*EXERCISE MATERIAL*:
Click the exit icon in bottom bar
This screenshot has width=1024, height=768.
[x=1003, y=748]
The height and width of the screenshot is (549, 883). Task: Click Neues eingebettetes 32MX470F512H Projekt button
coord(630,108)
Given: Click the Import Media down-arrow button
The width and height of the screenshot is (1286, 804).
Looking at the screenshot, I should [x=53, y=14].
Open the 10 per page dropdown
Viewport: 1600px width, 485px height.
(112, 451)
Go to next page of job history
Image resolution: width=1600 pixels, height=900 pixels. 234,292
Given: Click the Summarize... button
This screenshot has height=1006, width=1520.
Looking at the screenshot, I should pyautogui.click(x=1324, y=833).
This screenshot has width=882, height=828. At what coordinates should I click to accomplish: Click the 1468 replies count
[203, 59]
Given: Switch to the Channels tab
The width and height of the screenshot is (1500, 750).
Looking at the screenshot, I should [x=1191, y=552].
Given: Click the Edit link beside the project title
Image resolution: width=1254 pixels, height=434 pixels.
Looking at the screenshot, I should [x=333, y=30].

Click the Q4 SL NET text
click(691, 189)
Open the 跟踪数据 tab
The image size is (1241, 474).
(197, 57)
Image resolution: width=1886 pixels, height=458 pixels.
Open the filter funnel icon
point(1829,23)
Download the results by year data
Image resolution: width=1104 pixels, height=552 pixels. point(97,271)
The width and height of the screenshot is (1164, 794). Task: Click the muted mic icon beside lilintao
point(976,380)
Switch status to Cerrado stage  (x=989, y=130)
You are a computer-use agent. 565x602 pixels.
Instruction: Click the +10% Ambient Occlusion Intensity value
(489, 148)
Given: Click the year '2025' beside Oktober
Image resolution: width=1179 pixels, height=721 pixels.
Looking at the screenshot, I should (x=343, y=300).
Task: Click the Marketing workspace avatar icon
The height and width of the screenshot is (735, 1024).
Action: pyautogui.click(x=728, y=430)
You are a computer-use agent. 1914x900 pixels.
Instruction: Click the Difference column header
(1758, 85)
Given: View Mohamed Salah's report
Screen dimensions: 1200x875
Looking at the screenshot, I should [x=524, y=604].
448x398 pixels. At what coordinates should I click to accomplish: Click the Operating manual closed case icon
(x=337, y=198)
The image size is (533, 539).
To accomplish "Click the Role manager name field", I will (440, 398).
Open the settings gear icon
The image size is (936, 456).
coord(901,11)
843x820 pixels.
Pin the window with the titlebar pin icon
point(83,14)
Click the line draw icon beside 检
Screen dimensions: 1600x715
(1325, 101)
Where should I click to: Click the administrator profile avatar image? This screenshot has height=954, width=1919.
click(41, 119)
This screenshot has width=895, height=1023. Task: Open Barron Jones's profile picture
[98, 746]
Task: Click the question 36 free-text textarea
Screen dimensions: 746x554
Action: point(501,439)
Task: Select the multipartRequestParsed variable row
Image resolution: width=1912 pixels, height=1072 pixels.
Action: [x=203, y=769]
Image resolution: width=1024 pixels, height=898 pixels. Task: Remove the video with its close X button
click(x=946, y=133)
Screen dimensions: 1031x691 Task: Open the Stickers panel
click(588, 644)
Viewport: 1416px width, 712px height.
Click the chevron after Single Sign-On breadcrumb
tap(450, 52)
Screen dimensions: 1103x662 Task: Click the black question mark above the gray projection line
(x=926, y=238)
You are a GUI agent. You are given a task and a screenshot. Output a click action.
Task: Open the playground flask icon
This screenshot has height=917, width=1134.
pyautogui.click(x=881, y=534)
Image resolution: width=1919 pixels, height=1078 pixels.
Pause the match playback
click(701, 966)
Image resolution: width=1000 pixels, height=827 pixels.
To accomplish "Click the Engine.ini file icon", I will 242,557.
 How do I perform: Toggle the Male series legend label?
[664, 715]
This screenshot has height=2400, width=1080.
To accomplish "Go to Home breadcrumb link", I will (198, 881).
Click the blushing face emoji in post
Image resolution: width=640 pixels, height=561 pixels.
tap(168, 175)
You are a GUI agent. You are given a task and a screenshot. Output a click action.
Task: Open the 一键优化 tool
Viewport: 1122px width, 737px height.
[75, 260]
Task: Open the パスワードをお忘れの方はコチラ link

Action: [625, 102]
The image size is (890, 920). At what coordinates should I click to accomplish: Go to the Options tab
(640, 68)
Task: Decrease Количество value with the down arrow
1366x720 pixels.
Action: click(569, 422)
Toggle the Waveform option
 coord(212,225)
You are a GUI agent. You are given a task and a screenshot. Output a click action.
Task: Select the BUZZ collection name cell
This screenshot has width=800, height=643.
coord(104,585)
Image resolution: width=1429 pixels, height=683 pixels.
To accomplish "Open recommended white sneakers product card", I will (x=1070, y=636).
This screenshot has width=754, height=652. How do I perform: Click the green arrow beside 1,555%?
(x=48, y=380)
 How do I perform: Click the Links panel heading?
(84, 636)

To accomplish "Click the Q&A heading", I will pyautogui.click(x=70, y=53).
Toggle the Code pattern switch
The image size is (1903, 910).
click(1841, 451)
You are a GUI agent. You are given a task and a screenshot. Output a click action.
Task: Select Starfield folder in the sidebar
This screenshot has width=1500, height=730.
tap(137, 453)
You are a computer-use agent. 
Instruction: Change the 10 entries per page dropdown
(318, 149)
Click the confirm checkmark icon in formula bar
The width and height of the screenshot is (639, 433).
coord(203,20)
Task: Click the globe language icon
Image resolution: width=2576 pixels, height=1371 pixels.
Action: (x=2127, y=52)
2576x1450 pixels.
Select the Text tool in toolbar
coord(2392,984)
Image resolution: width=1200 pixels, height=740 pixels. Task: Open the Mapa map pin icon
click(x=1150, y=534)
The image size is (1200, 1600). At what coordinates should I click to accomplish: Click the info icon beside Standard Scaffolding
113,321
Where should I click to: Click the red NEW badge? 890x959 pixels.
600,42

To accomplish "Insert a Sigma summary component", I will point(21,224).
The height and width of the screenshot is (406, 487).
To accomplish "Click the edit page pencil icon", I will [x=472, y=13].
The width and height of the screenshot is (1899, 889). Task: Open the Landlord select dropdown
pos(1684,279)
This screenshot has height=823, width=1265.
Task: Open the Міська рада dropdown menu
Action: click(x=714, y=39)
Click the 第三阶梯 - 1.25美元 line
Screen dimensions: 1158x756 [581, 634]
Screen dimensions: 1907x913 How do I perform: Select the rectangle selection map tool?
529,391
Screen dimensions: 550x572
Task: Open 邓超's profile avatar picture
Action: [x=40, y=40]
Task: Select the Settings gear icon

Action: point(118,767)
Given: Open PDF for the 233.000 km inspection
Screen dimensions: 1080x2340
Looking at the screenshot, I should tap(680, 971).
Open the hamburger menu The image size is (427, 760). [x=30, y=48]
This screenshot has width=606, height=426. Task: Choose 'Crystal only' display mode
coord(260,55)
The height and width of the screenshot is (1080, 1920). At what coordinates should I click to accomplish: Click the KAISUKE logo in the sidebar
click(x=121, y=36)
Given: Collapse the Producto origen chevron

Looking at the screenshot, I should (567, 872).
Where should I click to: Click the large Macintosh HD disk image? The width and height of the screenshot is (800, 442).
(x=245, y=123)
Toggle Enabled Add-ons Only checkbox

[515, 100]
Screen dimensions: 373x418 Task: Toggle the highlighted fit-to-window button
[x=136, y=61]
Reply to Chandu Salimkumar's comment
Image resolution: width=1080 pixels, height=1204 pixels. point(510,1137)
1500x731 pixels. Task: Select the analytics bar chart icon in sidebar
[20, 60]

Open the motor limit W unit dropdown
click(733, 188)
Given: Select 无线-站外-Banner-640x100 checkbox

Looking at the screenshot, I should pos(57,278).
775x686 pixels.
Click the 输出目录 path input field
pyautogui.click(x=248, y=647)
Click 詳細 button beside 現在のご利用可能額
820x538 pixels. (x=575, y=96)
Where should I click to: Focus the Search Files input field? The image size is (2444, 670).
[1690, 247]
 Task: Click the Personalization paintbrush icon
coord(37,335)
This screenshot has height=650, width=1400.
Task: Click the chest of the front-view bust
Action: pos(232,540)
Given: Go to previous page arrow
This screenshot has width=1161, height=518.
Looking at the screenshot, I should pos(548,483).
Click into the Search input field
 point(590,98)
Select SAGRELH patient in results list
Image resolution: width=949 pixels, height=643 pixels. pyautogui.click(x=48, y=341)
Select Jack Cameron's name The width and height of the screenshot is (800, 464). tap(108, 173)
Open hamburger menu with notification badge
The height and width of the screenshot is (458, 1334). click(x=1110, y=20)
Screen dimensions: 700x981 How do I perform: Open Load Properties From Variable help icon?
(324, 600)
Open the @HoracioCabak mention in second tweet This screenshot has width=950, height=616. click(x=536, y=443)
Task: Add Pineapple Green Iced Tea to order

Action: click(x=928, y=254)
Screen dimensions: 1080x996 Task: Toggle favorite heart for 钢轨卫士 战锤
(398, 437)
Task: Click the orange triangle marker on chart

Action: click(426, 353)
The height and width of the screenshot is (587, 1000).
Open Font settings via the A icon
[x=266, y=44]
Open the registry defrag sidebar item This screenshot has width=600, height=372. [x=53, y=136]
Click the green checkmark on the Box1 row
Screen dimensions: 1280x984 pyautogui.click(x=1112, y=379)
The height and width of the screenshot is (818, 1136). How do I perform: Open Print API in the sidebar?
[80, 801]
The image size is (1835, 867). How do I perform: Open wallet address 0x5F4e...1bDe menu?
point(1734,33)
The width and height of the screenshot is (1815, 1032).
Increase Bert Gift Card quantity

*AIM OF THE TASK*:
Copy exactly the lines running from the one that contains "Task: Click the orange" to the end of the material, both ends included.

*THE COMPLETED TASK*:
Task: Click the orange triangle marker on chart

Action: click(426, 353)
The height and width of the screenshot is (587, 1000).
Open Font settings via the A icon
[x=266, y=44]
Open the registry defrag sidebar item This screenshot has width=600, height=372. [x=53, y=136]
Click the green checkmark on the Box1 row
Screen dimensions: 1280x984 pyautogui.click(x=1112, y=379)
The height and width of the screenshot is (818, 1136). How do I perform: Open Print API in the sidebar?
[80, 801]
The image size is (1835, 867). How do I perform: Open wallet address 0x5F4e...1bDe menu?
point(1734,33)
The width and height of the screenshot is (1815, 1032).
Increase Bert Gift Card quantity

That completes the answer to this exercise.